The thing is, I know what I need to do to corner well on the mountain bike. Drop my outside foot, look through the turn, point my hips through the turn, get off the saddle, lean the bike over but keep my center of gravity over the wheels. Easy enough! The hard part is taking that knowledge and putting it into practice. Sometimes I just plain forget. Other times I get lazy. Most of the time I just simply don’t trust what I know to be true. It’s not an easy thing to put theory into practice, on the bike or off.
Handling our investment portfolios, most of us know what we need to do. Rebalance. Stick to your long term plan. Don’t panic. Don’t get greedy. Don’t be afraid of today’s international crisis. Don’t be disappointed that you missed out on today’s absurd 300%+ move in a hot biotech stock. Don’t be susceptible from the “next big thing” pitch from your neighborhood broker or the promise of riskless returns from that insurance agent.

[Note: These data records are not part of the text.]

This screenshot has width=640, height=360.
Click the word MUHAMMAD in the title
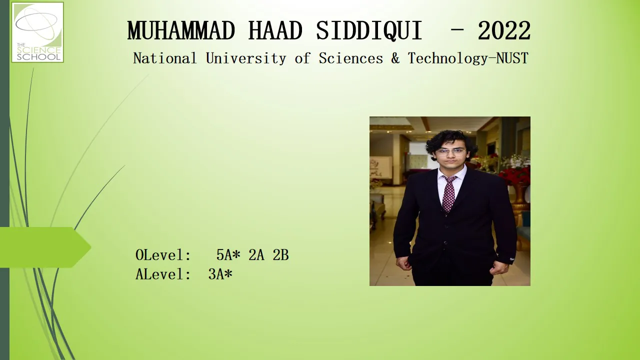(x=181, y=30)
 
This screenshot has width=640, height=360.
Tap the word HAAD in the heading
(x=276, y=30)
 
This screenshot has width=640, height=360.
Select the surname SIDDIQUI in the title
(x=369, y=31)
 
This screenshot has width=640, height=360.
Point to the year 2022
(x=504, y=30)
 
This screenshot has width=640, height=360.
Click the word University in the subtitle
(x=246, y=58)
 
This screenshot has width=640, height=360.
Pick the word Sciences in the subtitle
(x=351, y=58)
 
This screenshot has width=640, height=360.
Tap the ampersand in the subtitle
(x=396, y=58)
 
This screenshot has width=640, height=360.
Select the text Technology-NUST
(x=468, y=58)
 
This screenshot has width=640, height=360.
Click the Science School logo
(x=38, y=32)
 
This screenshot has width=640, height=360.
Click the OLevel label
(x=163, y=255)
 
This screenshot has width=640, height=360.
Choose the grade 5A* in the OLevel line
(x=228, y=254)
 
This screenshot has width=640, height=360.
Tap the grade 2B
(x=280, y=255)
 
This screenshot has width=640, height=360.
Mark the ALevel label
(x=163, y=274)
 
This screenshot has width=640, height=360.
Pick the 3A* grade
(x=220, y=274)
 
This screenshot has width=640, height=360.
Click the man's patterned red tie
(x=449, y=194)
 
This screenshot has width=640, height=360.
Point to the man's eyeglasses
(x=451, y=152)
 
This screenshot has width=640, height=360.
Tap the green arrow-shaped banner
(x=45, y=248)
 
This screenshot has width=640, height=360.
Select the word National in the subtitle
(x=165, y=58)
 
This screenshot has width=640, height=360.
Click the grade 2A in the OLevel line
(x=256, y=255)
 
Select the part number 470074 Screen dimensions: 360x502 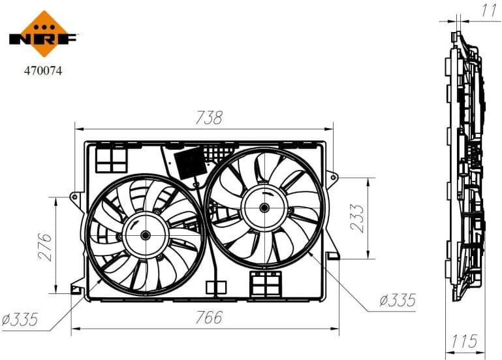point(43,70)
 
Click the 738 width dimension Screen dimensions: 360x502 point(209,118)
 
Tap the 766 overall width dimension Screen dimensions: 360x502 point(209,318)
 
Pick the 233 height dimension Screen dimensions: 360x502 point(358,218)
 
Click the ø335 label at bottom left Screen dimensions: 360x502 point(19,319)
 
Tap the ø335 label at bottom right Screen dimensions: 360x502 point(397,301)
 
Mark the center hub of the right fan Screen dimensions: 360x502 point(264,208)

We know all of that. But can we put it into practice? In 2013 were you selling small cap US stocks and buying intermediate muni’s and emerging markets? In early 2009 were you selling off US Treasuries and buying stocks of all stripes? From 1995-2000 did you hold on to your small caps, your value stocks, your REITs and your bonds while your golfing buddy bragged about his 25% annual returns?
Knowing is easy. Doing requires commitment. It requires rationality. Doing requires the belief that it’s not really different this time, that it’s not a new world order. Sometime in the next 10 years we will get a market cycle that forces all of us to put our theoretical knowledge into practice. Are you confident that you’ll do what you know?